(Collected data entries)
>>

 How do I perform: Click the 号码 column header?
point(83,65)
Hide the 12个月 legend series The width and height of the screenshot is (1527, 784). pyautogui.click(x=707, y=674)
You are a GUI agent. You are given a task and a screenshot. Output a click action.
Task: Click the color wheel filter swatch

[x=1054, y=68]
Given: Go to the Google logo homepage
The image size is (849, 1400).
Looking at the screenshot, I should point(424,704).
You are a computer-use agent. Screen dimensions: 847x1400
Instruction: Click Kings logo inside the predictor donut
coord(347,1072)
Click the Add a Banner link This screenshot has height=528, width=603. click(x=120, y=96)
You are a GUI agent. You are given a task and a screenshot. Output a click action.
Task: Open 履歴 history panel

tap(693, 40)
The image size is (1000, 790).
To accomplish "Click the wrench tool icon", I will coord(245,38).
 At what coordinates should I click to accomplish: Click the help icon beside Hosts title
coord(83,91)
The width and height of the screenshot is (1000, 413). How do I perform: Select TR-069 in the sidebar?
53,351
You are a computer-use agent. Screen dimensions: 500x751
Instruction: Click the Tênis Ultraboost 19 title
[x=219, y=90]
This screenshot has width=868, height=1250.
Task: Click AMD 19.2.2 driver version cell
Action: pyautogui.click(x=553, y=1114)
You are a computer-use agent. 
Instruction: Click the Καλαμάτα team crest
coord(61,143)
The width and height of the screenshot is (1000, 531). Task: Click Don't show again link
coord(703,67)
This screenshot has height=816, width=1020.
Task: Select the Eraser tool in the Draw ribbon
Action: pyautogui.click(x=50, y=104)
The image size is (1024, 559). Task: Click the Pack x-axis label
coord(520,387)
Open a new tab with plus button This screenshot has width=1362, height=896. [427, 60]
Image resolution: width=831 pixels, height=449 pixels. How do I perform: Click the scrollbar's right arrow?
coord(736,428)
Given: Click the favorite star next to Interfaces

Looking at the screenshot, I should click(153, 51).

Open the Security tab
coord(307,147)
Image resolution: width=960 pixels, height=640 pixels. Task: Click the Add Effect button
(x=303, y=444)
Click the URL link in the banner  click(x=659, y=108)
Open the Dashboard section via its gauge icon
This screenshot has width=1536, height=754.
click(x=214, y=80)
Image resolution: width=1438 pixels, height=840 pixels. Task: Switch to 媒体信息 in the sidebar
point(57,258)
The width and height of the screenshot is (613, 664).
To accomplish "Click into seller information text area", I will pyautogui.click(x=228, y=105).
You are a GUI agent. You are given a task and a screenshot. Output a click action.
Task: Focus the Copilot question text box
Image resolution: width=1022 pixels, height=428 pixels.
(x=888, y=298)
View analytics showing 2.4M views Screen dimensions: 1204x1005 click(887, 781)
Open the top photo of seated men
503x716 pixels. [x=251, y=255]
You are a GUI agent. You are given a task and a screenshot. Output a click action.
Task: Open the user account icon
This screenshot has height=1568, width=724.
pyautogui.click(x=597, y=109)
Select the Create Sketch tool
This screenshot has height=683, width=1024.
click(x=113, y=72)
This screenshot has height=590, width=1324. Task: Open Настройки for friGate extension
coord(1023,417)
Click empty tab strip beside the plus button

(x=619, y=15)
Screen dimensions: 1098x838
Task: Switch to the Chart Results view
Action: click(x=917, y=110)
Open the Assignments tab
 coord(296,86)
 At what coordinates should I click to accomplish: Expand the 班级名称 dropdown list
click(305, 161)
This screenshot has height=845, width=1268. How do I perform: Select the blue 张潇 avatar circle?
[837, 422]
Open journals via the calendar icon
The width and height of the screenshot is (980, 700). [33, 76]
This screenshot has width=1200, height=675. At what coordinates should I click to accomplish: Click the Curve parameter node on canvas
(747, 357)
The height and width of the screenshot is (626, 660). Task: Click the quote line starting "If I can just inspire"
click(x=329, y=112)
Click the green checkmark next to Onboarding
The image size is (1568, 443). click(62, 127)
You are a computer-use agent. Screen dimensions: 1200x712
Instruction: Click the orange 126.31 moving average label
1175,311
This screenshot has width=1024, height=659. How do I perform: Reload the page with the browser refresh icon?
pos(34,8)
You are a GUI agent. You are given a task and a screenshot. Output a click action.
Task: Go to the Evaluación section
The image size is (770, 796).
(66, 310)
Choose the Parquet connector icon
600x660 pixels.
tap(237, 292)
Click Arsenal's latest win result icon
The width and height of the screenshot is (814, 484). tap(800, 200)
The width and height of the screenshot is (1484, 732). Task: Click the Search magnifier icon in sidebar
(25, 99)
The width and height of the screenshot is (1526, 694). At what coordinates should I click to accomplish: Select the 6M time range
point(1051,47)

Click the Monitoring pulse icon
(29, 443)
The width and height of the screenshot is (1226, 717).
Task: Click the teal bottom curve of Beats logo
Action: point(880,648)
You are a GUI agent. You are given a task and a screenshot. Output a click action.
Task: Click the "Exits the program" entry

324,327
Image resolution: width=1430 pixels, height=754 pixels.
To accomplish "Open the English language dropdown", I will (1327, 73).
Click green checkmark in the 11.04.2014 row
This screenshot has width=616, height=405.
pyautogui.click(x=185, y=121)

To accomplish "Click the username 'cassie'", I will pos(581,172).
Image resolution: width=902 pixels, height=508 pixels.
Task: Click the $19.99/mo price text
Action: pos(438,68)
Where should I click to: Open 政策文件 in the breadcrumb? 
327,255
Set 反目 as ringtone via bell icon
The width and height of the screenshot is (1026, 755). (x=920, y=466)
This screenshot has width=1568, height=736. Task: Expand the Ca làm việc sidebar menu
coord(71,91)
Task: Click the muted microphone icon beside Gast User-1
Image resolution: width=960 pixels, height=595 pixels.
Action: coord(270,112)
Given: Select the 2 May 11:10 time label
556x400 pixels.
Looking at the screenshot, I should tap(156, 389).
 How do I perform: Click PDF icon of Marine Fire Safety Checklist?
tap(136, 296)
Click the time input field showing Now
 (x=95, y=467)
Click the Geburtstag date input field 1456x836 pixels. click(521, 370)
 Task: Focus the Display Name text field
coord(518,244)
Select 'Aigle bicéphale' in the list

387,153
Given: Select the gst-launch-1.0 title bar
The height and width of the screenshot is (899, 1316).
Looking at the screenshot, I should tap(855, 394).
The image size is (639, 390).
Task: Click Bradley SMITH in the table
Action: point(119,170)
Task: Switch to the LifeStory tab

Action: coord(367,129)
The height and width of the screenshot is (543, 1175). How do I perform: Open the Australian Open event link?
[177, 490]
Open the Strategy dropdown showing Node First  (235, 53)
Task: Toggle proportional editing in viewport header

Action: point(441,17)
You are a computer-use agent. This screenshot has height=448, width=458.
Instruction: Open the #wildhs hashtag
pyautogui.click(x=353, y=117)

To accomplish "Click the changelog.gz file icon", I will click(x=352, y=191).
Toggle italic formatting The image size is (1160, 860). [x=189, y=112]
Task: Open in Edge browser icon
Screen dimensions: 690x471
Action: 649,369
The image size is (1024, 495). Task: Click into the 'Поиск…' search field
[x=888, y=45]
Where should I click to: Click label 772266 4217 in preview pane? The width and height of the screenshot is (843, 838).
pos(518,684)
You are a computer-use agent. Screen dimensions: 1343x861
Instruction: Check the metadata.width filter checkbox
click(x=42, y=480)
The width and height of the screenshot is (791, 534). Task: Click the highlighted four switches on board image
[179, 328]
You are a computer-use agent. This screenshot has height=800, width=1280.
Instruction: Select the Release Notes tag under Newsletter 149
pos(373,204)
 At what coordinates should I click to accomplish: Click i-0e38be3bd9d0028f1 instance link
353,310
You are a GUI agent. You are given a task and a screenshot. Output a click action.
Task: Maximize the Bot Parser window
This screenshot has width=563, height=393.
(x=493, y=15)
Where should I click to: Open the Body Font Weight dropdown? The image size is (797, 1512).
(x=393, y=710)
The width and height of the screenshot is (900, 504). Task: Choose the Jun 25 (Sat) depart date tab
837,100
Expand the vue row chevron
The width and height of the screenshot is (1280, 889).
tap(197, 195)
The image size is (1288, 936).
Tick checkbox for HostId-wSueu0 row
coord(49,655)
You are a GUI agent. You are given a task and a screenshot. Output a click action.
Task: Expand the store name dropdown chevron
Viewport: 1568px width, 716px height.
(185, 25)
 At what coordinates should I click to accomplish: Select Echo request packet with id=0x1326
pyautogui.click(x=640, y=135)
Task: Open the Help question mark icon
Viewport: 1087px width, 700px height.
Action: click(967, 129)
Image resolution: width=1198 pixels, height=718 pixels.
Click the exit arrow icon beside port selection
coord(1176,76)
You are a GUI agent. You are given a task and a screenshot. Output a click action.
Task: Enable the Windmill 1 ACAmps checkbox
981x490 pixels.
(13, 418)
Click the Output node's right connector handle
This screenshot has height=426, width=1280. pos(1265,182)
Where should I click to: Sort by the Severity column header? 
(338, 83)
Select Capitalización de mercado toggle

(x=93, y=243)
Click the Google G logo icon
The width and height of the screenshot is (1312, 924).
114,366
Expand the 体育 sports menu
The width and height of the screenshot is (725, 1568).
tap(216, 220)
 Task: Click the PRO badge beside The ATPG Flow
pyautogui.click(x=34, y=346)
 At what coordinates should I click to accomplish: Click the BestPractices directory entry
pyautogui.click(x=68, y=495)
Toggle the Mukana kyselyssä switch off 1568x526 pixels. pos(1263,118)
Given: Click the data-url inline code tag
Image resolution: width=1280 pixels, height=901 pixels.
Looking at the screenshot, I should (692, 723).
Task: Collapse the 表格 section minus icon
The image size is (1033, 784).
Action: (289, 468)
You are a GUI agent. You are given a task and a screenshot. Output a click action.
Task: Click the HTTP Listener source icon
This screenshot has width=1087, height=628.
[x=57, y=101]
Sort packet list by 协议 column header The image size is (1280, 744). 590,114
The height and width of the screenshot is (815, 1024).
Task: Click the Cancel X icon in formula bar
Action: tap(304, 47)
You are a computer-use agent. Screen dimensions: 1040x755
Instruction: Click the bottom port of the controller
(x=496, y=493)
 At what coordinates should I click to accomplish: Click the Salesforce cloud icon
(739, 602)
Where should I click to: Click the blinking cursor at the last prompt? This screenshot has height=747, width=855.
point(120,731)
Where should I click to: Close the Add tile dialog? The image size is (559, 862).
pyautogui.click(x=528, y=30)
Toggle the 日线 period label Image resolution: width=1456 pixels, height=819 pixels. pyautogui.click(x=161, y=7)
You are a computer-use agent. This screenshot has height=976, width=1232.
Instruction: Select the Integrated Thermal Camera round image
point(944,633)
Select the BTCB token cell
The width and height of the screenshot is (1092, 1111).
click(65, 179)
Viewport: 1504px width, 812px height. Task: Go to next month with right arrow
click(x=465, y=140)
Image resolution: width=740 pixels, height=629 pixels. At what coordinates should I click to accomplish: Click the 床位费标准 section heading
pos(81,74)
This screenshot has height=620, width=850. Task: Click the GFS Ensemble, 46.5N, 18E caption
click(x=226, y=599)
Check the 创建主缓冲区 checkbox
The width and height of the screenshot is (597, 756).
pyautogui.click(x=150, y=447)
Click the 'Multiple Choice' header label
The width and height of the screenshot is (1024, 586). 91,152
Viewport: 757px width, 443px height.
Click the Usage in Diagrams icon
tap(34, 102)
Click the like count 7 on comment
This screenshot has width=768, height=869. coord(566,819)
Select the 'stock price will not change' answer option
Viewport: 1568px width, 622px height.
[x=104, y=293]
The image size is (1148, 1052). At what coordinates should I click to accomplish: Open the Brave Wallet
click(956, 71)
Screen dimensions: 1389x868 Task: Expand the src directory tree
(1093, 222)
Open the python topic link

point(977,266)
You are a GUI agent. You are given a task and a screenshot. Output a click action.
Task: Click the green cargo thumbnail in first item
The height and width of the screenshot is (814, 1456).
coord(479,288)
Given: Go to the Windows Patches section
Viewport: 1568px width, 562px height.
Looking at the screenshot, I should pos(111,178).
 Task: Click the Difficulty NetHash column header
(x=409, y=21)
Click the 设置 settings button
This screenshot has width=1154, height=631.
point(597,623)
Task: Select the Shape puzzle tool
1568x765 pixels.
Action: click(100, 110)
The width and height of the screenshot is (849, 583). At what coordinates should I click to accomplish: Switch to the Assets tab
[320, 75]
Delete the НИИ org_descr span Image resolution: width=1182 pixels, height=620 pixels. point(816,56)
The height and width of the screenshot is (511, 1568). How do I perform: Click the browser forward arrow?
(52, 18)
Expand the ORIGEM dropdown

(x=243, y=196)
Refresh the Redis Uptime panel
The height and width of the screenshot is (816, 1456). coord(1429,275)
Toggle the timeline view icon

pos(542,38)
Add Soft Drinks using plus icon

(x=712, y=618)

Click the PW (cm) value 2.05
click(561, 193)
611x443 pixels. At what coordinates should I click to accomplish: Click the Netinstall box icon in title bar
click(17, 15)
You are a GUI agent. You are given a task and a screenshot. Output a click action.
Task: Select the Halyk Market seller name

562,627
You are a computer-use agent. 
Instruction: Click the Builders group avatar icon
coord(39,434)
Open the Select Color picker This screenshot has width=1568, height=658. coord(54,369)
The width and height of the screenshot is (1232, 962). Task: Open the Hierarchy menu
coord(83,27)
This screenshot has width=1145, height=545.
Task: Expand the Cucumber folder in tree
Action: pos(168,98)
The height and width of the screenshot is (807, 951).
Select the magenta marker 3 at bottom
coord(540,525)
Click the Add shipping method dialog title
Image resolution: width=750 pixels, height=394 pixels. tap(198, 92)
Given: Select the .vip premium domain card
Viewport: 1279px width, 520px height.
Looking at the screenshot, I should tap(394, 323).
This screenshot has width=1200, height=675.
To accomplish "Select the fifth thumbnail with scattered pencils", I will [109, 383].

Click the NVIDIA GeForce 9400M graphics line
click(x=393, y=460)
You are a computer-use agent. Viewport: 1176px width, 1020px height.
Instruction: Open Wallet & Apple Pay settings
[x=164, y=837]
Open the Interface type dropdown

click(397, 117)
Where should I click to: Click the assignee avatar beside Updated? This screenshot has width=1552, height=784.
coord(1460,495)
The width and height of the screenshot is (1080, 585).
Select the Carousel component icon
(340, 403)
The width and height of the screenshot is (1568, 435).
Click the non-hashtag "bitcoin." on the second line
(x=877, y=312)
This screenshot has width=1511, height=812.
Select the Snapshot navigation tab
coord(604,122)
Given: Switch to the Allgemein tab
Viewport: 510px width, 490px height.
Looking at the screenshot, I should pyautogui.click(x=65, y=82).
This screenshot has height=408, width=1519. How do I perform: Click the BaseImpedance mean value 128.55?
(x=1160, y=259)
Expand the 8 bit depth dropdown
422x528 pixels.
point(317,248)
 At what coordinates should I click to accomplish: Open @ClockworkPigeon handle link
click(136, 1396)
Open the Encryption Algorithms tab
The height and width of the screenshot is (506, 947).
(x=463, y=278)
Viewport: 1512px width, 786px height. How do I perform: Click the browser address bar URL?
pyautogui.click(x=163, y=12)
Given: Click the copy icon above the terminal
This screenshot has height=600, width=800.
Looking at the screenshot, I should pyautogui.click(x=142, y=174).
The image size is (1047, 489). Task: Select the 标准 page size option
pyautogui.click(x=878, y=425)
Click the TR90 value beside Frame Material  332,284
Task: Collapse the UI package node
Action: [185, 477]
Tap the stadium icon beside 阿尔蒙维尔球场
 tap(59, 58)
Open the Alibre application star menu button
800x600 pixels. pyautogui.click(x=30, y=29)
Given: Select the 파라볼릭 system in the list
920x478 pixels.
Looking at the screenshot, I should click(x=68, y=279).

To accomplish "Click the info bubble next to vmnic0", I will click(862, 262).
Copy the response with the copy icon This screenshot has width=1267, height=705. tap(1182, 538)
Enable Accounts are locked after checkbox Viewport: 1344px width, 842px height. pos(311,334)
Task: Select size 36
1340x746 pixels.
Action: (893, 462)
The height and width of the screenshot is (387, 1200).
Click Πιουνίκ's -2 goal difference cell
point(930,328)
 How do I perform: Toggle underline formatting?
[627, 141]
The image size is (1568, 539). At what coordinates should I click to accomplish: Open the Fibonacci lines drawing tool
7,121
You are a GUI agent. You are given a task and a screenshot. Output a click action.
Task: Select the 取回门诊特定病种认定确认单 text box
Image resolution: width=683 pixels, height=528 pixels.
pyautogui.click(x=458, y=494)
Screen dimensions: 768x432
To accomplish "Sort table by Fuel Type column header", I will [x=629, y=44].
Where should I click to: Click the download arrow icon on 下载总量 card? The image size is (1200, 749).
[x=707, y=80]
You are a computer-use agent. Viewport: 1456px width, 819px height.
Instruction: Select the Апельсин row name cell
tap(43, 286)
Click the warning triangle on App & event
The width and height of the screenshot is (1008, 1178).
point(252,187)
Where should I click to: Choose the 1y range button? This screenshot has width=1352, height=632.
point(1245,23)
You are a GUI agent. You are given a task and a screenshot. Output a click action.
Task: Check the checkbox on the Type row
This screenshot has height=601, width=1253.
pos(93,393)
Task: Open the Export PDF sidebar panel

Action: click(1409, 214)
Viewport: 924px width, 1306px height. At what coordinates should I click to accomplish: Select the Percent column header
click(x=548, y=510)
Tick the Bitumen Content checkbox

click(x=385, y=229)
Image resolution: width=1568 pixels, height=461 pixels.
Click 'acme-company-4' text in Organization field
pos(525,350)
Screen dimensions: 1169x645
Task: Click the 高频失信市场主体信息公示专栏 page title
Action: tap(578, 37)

<<

BRIEF:
Check the lines above and copy each one that includes "Google".

RESPONSE FOR THIS EXERCISE:
Given: Go to the Google logo homepage
Click the Google G logo icon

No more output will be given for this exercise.